OTTAWA -- A new special parliamentary committee created to examine Canada's fraught relationship with China is holding its first meeting in Ottawa.

The committee's creation was the result of a Conservative motion passed in December, thanks to support from other opposition parties in the minority Parliament.

The motion authorizes the committee to order the prime minister, Foreign Affairs Minister Francois-Philippe Champagne, Public Safety Minister Bill Blair and Canada's ambassador to China, Dominic Barton, to appear as witnesses "from time to time as the committee sees fit."

Conservative foreign affairs critic Erin O'Toole said in December the committee will work to address Canada's current diplomatic dispute with China and help develop a specialized approach to easing the bilateral challenges between the two nations.

Thirteen months ago, China detained two Canadian citizens, Michael Spavor and Michael Kovrig, who remain imprisoned without access to lawyers or their families.

The move has been widely seen as retaliation for Canada's arrest of Huawei executive Meng Wanzhou at the behest of the United States, which wants to extradite her on fraud charges related to U.S. sanctions against Iran.
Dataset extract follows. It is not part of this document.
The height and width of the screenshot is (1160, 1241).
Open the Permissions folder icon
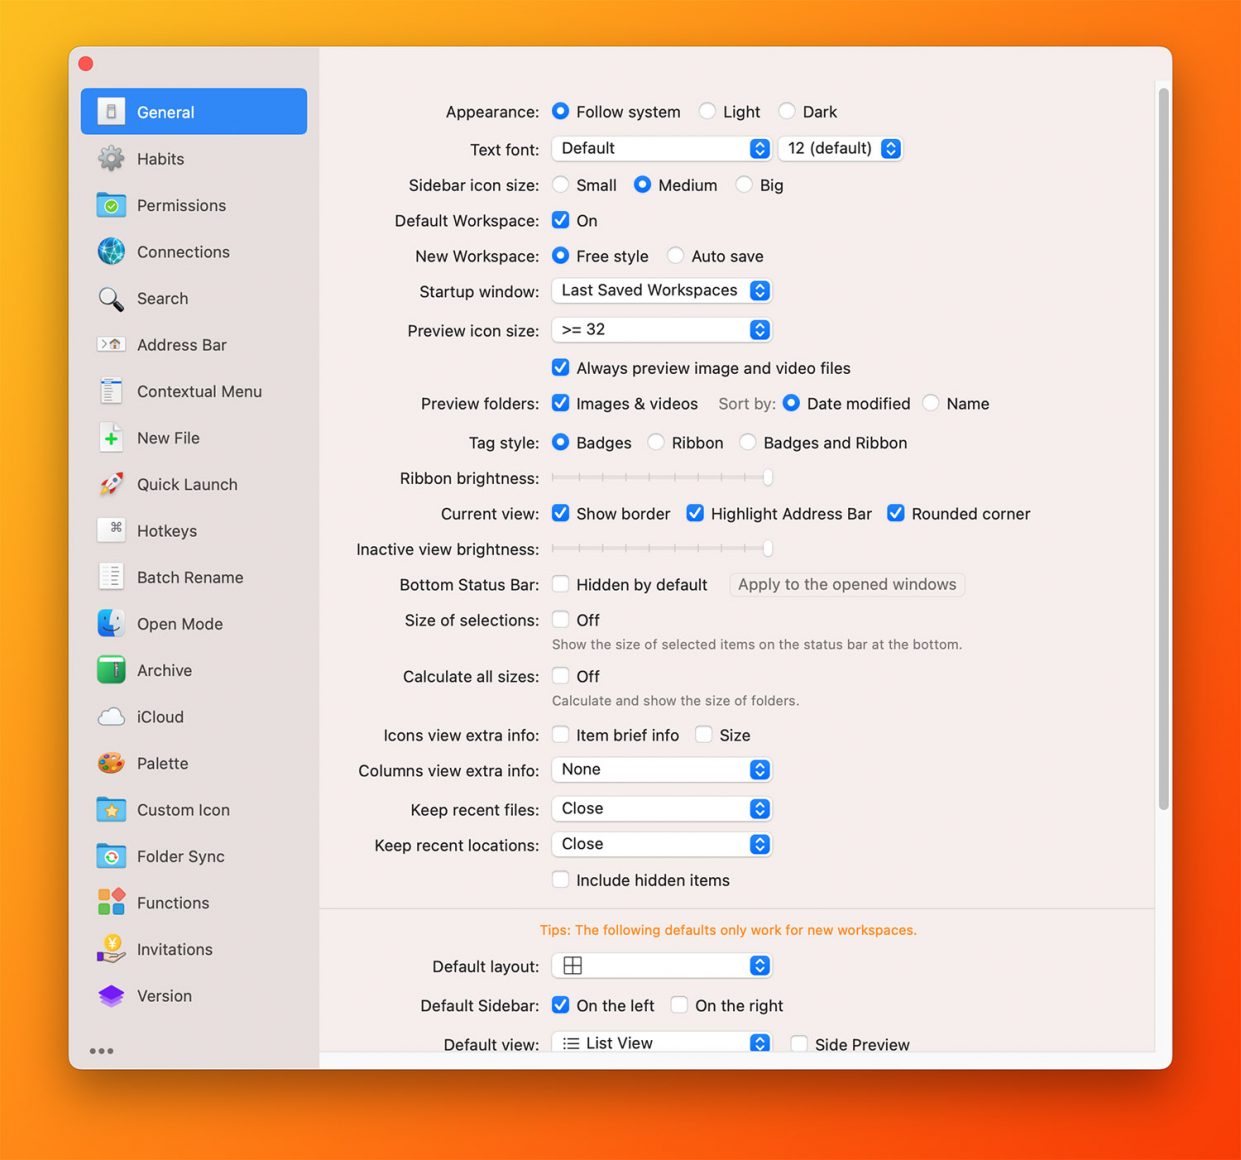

The all-party Canada-China relations committee convened Monday afternoon and was dealing with a series of procedural issues.

Before the meeting, Conservative deputy leader Leona Alleslev said Canada's ambassador to Canada, Dominic Barton, told her in an email that he is "ready and willing" to testify.

She said it was important that he testify first because he could help the committee understand the government's strategy towards China.

Liberal MP Rob Oliphant, the parliamentary secretary to the minister of foreign affairs, said government MPs on the committee want to work constructively with the opposition.

"We will operate in good faith," he told reporters before the meeting. "We have Canadian lives at stake, and we're going to take that very seriously."

The meeting comes as Meng's extradition hearing begins in Vancouver.

China's foreign ministry reiterated its call for Canada to release Meng.

"The U.S. and Canada abused their bilateral extradition treaty and arbitrarily took compulsory measures against a Chinese citizen without cause," said spokesman Geng Shuang, according to translated remarks on his ministry's website.

"This is entirely a serious political incident that grossly violates the legitimate rights and interests of the Chinese citizen."

Meng is free on bail and living in one of her two multimillion-dollar homes in Vancouver.

Chrystia Freeland, the deputy prime minister, said Monday that the well-being and release of Kovrig and Spavor is a "clear priority" for the Liberal government.

"That is at the heart of all the work we are doing and rightly so," she said in Winnipeg, where she was attending the Liberal cabinet retreat.

Then she defended how the Liberal government has handled the Meng case.

"Our government has been clear that we are a rule of law country and that we honour our extradition treaty commitments," she said.

"That is what we need to do and that is what we will do."